**Problem requirements:**
Please transcribe the data exactly as shown, skipping the images.

Records shown section start

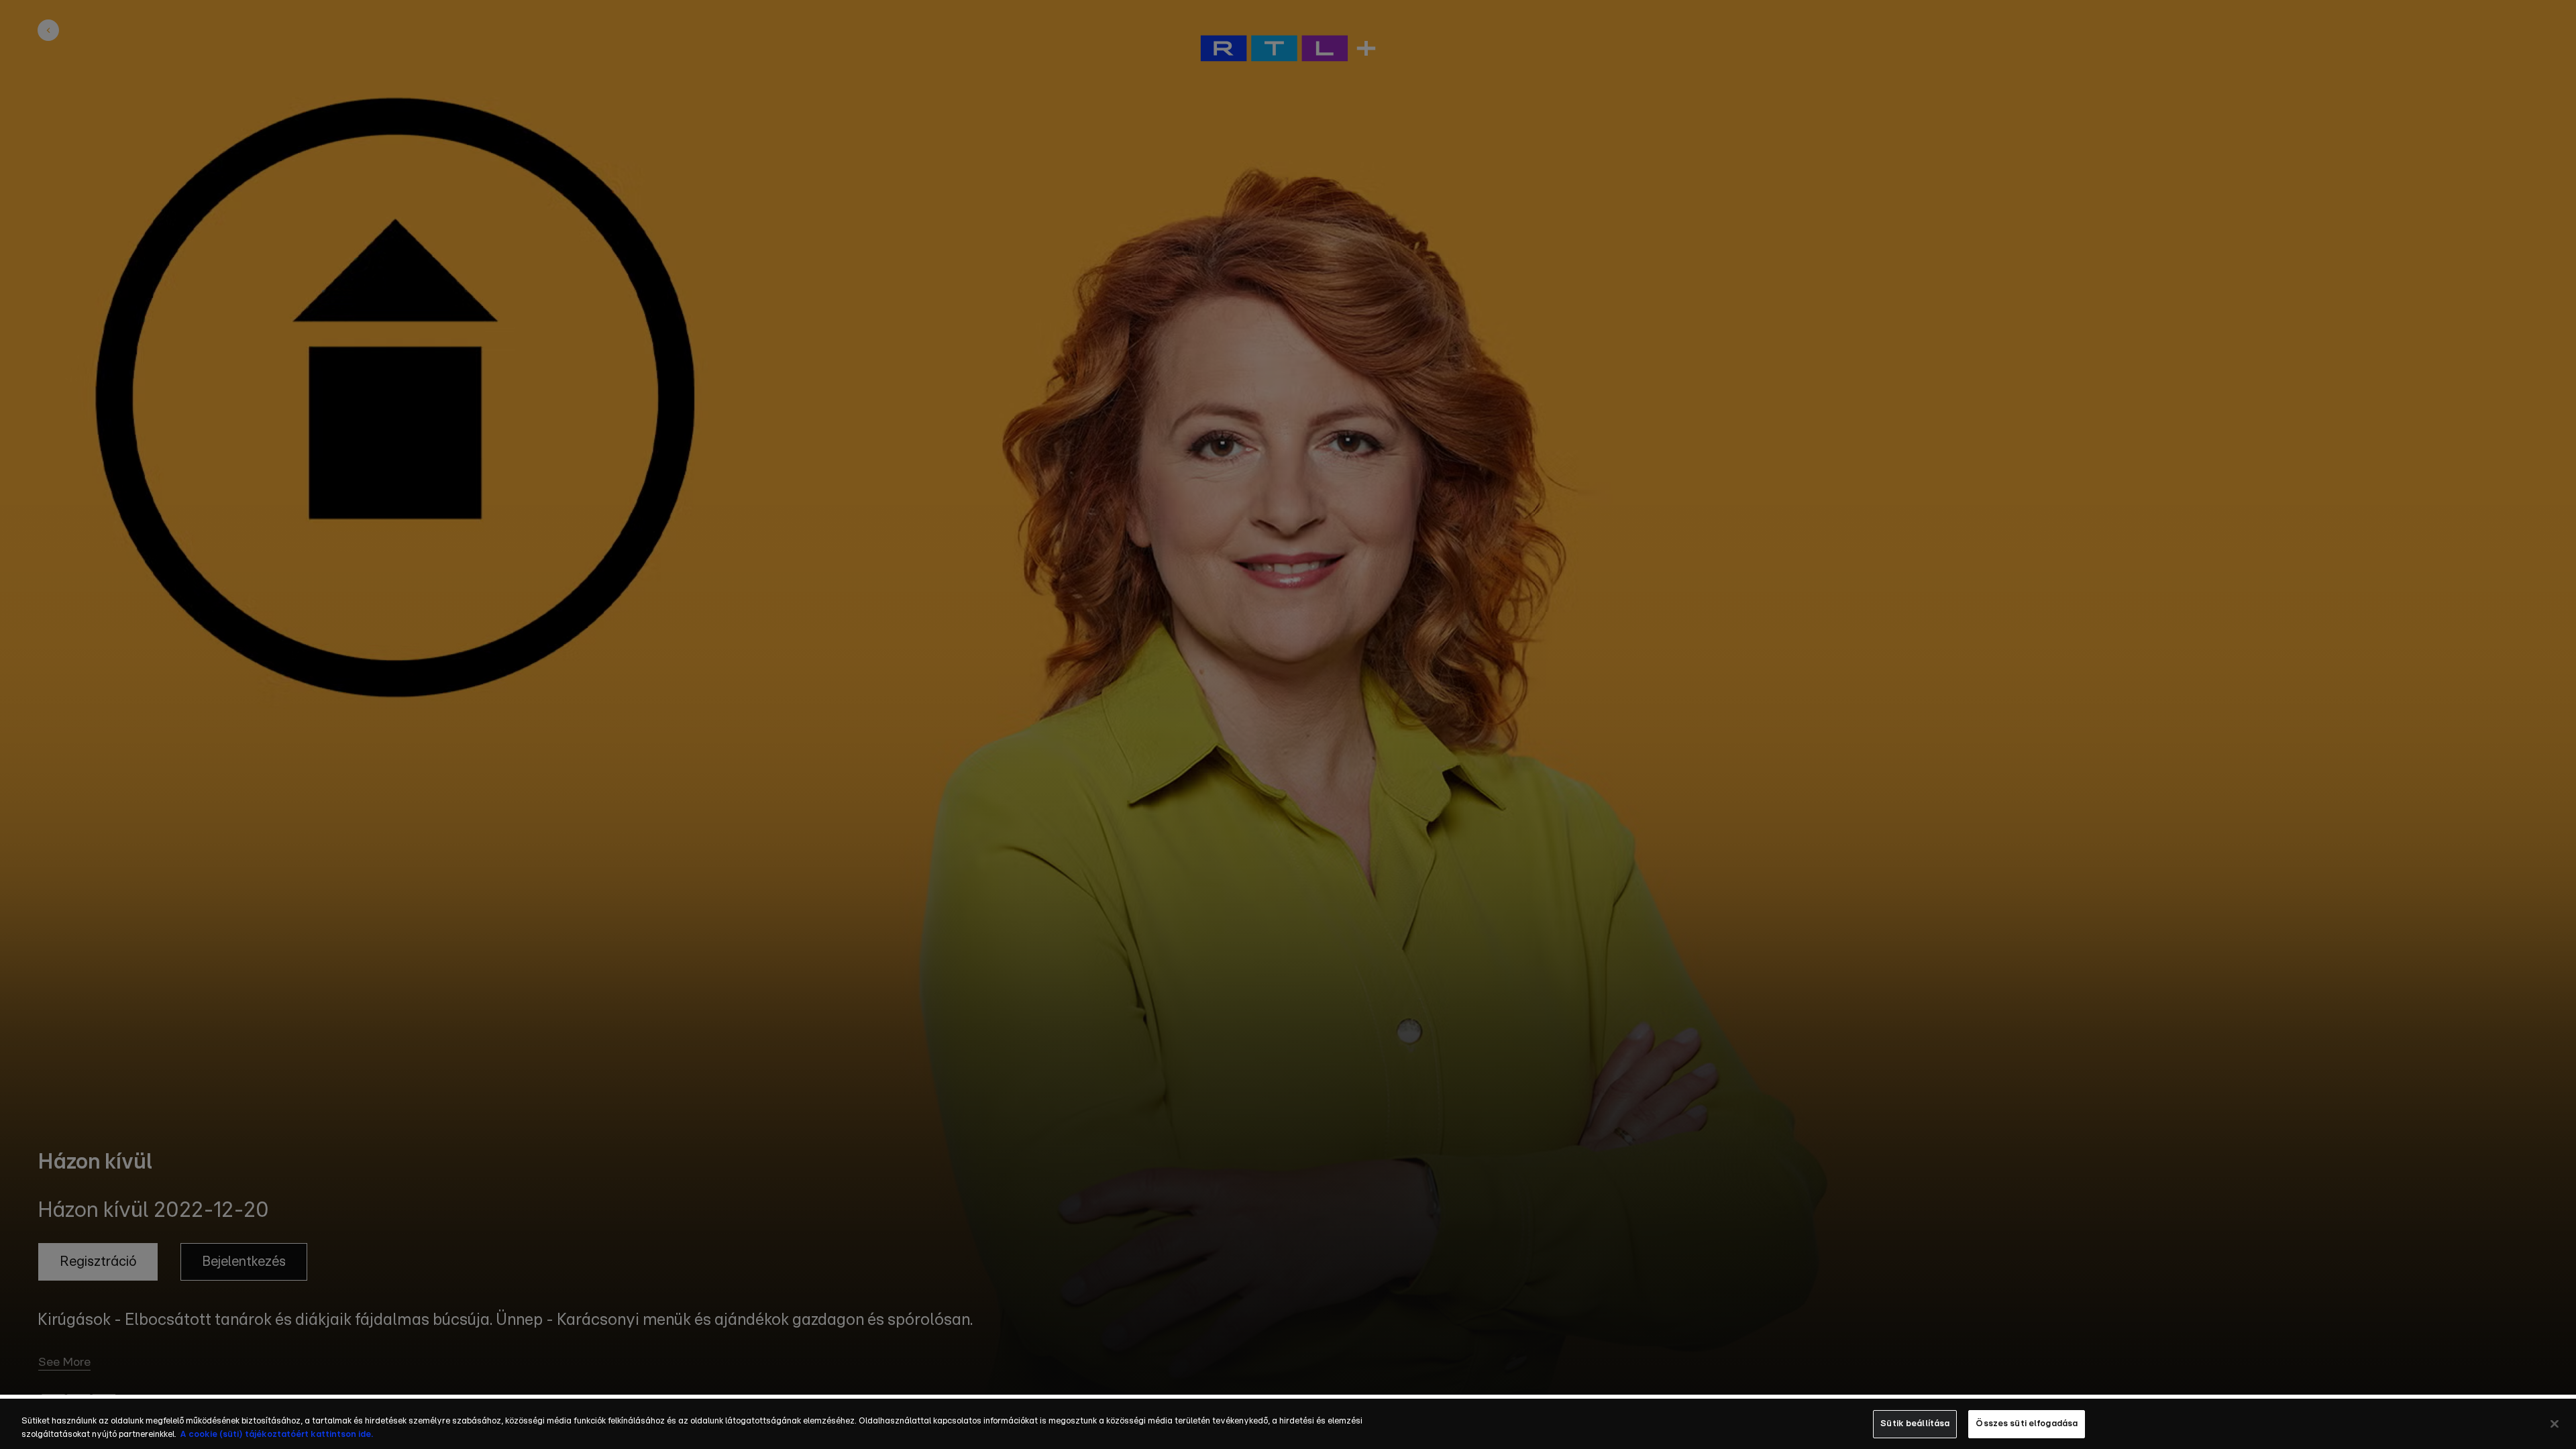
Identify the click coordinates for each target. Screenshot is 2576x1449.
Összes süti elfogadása (2027, 1423)
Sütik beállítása (1914, 1423)
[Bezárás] (2554, 1423)
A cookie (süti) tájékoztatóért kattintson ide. (276, 1434)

Records shown section end

**Result of this exercise:**
Identify the click coordinates for each target. Screenshot is 2576x1449.
Összes süti elfogadása (2027, 1423)
Sütik beállítása (1914, 1423)
[Bezárás] (2554, 1423)
A cookie (süti) tájékoztatóért kattintson ide. (276, 1434)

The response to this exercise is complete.